Hope you all birth soon!!!
post #95 of 99
Today I got a couple kicks out of people's reaction when they asked when I was due, and I said "today." I was buying some crayons and paper for DS and the cashier asked...when I said I was due today she started moving in super-time and saying "Good grief, I had no idea! I better hurry up!" as if I was going to suddenly give birth in her line.
post #96 of 99
I'm getting so tired of people asking me when I'm due that today I just told some woman "September." She got wide-eyed and said, "No kidding." I shot back, "Of course I'm kidding." And she then started chatting up my dd about how she was going to be a big sister, blah blah blah. Dd loves the attention so I just let it go.

When I was getting my pedicure today all the women in the salon were talking about me, sometimes to me, about my belly. I told them all I was due next week. So, so tired of talking about this with strangers. I'm trying to keep out of public as much as possible and staying to mama-friendly places as much as a I can.
post #97 of 99
(((KAT))) That's so frustrating. I don't mind so much when people ask when I'm due, but I can't stand when they look me up and down and declare "You are ready to go!" or "now THAT is a BOY!" or some other presumptuous statement. Today at the playground a really nice older man who was standing near me said "Congratulations" without offering any further comments, and that was refreshing. I wish people wouldn't feel the need to comment on every single pregnant belly that walks by, especially the woman who have kids...it seems like they would remember how annoying that was.
post #98 of 99
Quote:
Originally Posted by nova22
Today at the playground a really nice older man who was standing near me said "Congratulations" without offering any further comments, and that was refreshing.
OMG, that is so sweet!


mamas!
post #99 of 99
That is really sweet! That man has class.

I left out the worst part about the salon. The owner, who I mostly like though she has NO TACT, asked me if I was having a C-section. When I said "no" she just looked at me and said, "How do you know?" GAAAAAH. It's like someone going in for a filling and saying, "But how do you know they won't pull all your teeth?" I mean, what was I supposed to say to that?

I asked dd when this baby is coming. Dd tends to be psychic, she sees spirits, etc.

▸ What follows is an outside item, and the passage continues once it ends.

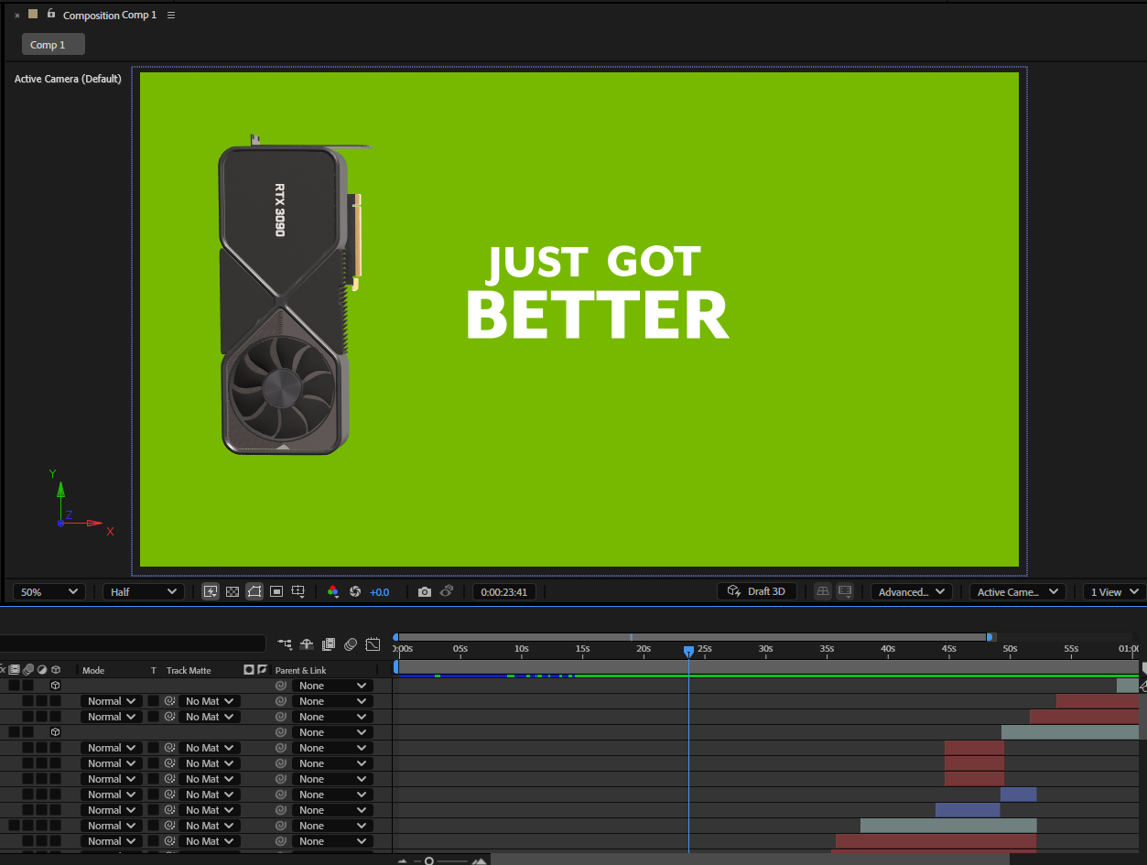1147x865 pixels.
Task: Click the timeline zoom slider at bottom
Action: tap(429, 861)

She said, "In 20 minutes." A little while later I started having all this low back pain, that really hurts, though it doesn't feel like contractions. Dh wants me to call the midwives, but I won't because I'm not actually having contractions, no show, nothing. But I do sort of remember this feeling from last time, soo.....

Who am I kidding?

Anyway, all of my friends have called today, embarassed b/c they don't want to be obnoxious, but were all totally supportive and sweet and I feel so lucky to have such great women friends.

Okay, I'm getting all crazy teary and hormonal. Can I just go have a baby now? PLEASE?